Uma colaboração entre três Centros de Pesquisa, Inovação e Difusão (Cepids) da Fapesp – o Centro de Pesquisa em Biologia de Bactérias e Bacteriófagos, o Instituto Paulista de Resistência aos Antimicrobianos e o Centro de Pesquisa em Alimentos – resultou na descoberta de 62 novos tipos de fagos, como são chamados os vírus que infectam bactérias.
Esses achados abrem caminho para o desenvolvimento de estratégias de controle biológico contra bactérias de interesse médico e industrial, como aquelas responsáveis por infecções hospitalares ou contaminações em alimentos.
O projeto foi liderado por Julio Cezar Franco, docente da Universidade Federal de São Paulo (Unifesp) e pesquisador-colaborador no Cepid B3. Contou com a parceria da Companhia Ambiental do Estado de São Paulo (Cetesb) e do Zoológico de São Paulo.
O trabalho, que se estendeu por um ano, é fruto da iniciativa de Franco. Durante período sabático, afastou-se de suas atividades no campus de Diadema da Unifesp e dedicou-se às bancadas do Instituto de Química da Universidade de São Paulo (IQ-USP), onde está sediado o Cepid B3, trabalhando em parceria com a professora Aline Maria da Silva (1959-2024).
As primeiras amostras de fagos e bactérias vieram do Cepid ARIES, sediado na Unifesp, e da Cetesb, agência estadual responsável pelo controle e monitoramento de atividades geradoras de poluição em São Paulo.
“Eu conversei com a Ana Gales, vice-coordenadora do ARIES, e ela me colocou em contato com Maria Inês Sato, gerente de Laboratórios de Análise Ambiental da Cetesb. A agência coleta amostras periódicas nas estações de tratamento de esgoto da Grande São Paulo, onde é possível encontrar diversos fagos com capacidade para infectar bactérias intestinais, por exemplo. Já as amostras cedidas pelo ARIES eram provenientes de locais diversos, como aeroportos e hospitais”, conta.
Em seguida, o pesquisador firmou colaboração com o Zoológico de São Paulo, que cedeu amostras de compostagem. E uma nova frente de cooperação foi estabelecida com o Cepid FoRC, da USP, que forneceu amostras de bactérias importantes em segurança dos alimentos, como a responsável pela salmonelose.
Com o material em mãos, Franco começou a isolar os fagos presentes nas amostras e a testá-los contra as bactérias. Para isso, cultivou os microrganismos de interesse em placas repletas de nutrientes até que cobrissem toda a superfície. Em seguida, depositou um pouco de cada amostra com os fagos em alguns pontos espaçados.

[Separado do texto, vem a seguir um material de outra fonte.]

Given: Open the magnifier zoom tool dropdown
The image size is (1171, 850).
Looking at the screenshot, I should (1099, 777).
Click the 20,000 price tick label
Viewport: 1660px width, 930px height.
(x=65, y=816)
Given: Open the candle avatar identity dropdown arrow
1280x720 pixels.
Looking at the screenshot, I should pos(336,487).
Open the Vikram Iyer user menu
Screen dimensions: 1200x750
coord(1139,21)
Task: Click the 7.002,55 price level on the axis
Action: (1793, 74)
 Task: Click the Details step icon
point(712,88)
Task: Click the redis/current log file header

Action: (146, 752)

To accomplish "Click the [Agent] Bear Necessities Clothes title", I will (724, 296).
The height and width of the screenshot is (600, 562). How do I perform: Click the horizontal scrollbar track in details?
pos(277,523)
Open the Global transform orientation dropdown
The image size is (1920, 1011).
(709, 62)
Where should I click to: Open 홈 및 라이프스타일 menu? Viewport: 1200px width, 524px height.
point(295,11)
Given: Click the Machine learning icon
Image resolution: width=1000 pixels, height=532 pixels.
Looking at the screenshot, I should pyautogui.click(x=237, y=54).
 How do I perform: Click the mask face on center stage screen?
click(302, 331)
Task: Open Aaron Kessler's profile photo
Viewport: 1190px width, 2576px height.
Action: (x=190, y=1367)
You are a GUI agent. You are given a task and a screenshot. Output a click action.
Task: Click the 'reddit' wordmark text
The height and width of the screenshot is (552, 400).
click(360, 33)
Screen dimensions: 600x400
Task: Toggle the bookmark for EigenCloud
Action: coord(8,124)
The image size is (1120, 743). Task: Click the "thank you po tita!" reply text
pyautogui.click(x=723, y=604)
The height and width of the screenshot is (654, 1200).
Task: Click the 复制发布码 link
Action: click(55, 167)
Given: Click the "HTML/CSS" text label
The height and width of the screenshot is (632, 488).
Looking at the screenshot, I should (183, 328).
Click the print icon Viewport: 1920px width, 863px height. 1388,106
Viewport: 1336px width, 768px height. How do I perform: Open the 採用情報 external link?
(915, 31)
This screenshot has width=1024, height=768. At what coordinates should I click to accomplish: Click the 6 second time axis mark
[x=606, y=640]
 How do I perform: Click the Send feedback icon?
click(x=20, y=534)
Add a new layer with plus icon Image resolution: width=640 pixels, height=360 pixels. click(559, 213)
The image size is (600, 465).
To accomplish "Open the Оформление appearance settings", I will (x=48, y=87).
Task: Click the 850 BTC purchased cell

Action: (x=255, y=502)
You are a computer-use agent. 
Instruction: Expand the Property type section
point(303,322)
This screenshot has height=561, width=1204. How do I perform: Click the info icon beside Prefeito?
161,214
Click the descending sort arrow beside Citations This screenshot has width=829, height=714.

Se o vírus presente na amostra tivesse a capacidade de infectar e matar a bactéria em questão, era possível notar espaços transparentes sobre o “tapete de bactérias”, chamados placas de lise. “Esse é o local onde o fago matou a bactéria”, explica. O processo foi repetido centenas de vezes e trouxe resultados inéditos: “No final das contas, eu consegui isolar 62 novos fagos”, diz Franco.
Achados têm potencial para impulsionar novas estratégias em áreas como saúde, indústria e alimentação
Além de representar um avanço acadêmico importante, os achados têm potencial para impulsionar novas estratégias em áreas como saúde, indústria e alimentação. “Esse trabalho ajuda a encontrar alternativas para combater bactérias resistentes a antibióticos, um problema grave nos hospitais”, afirma o pesquisador, que também aponta a possibilidade de, no futuro, utilizar alguns desses fagos no controle de bactérias contaminantes em alimentos, evitando surtos de doenças.
Franco ressalta ainda a importância de criar coleções e bancos de fagos isolados para viabilizar essas soluções, como o uso em fagoterapia, algo que faz parte das perspectivas do projeto para os próximos anos.
“Agora é o momento de isolar o DNA, sequenciar os genomas das bactérias e dos fagos e fazer estudos mais aprofundados dessas interações, saber como o vírus infecta a bactéria e buscar formas de aumentar a eficiência”, pontua.
De acordo com Franco, a ideia é estimular ainda mais as parcerias entre os Cepids e as interações entre os alunos das diferentes instituições. “Tudo que se planta agora tem a chance de se desenvolver e você pode colher frutos depois. São universidades públicas que estão se debruçando na ciência para resolver problemas de saúde pública; os objetivos são comuns e as demandas são da sociedade”, diz o pesquisador, que deve continuar atuando simultaneamente como colaborador do Cepid B3 e docente da Unifesp.